# Problem requirements
Below are some records. Write out the line that contains "How do I perform: Open the Sko menu item?" and all lines after it, exactly, but not the pictures.

# Collected data
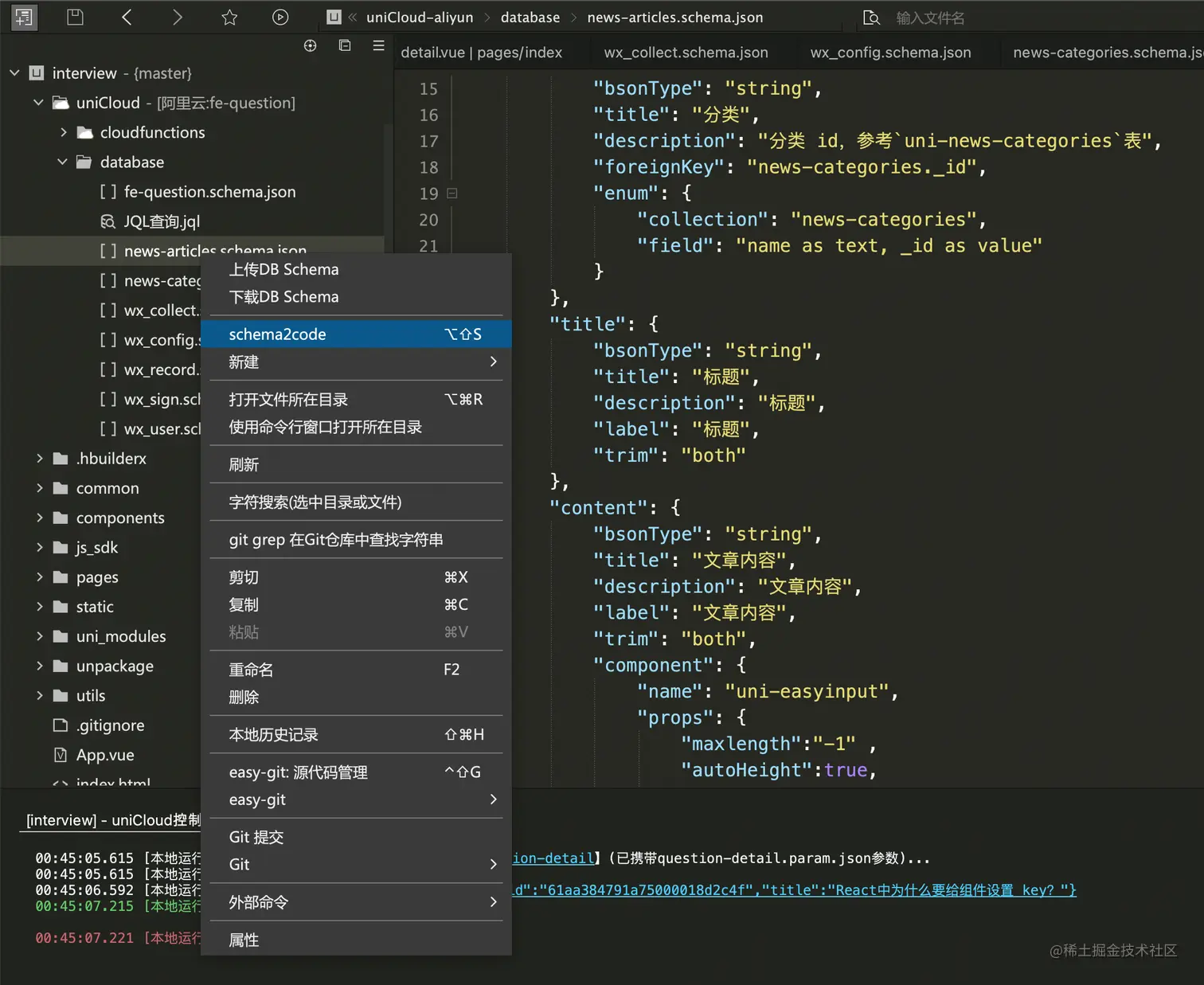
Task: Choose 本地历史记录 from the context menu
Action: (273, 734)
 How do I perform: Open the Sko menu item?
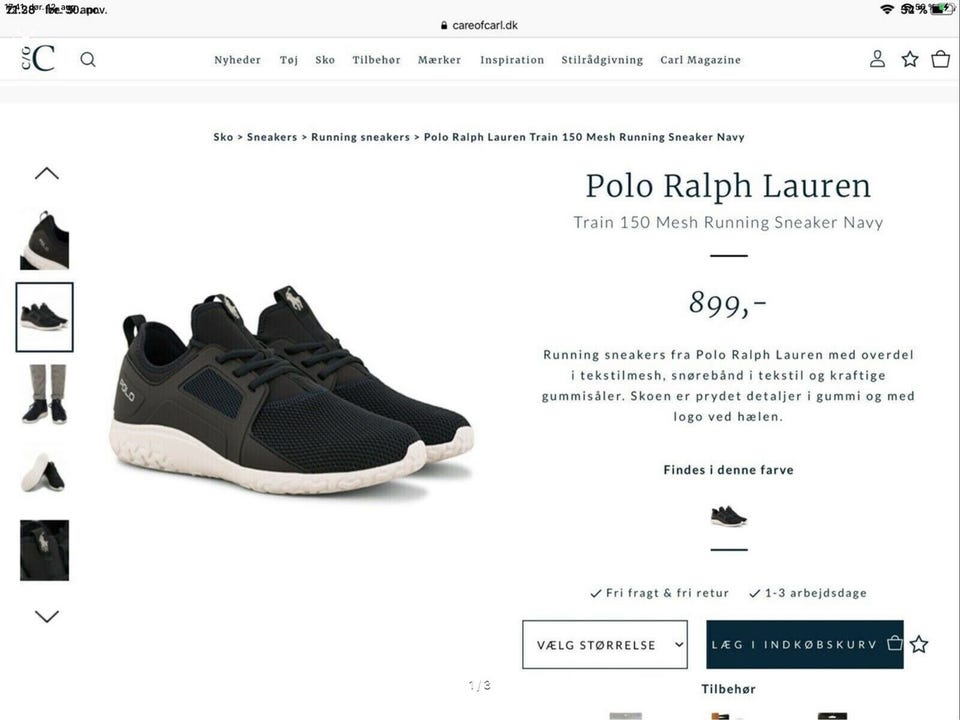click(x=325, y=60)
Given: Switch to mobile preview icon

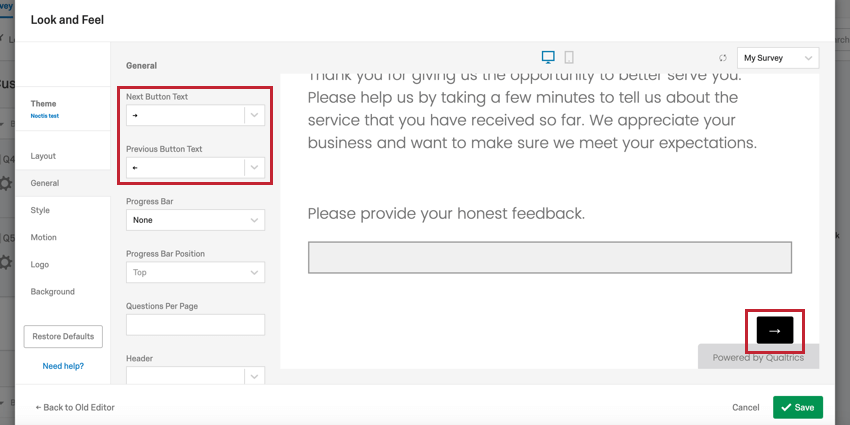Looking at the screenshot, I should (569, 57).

# Result of the exercise
 How do I perform: Open the Sko menu item?
click(x=325, y=60)
Given: Switch to mobile preview icon

Looking at the screenshot, I should (569, 57).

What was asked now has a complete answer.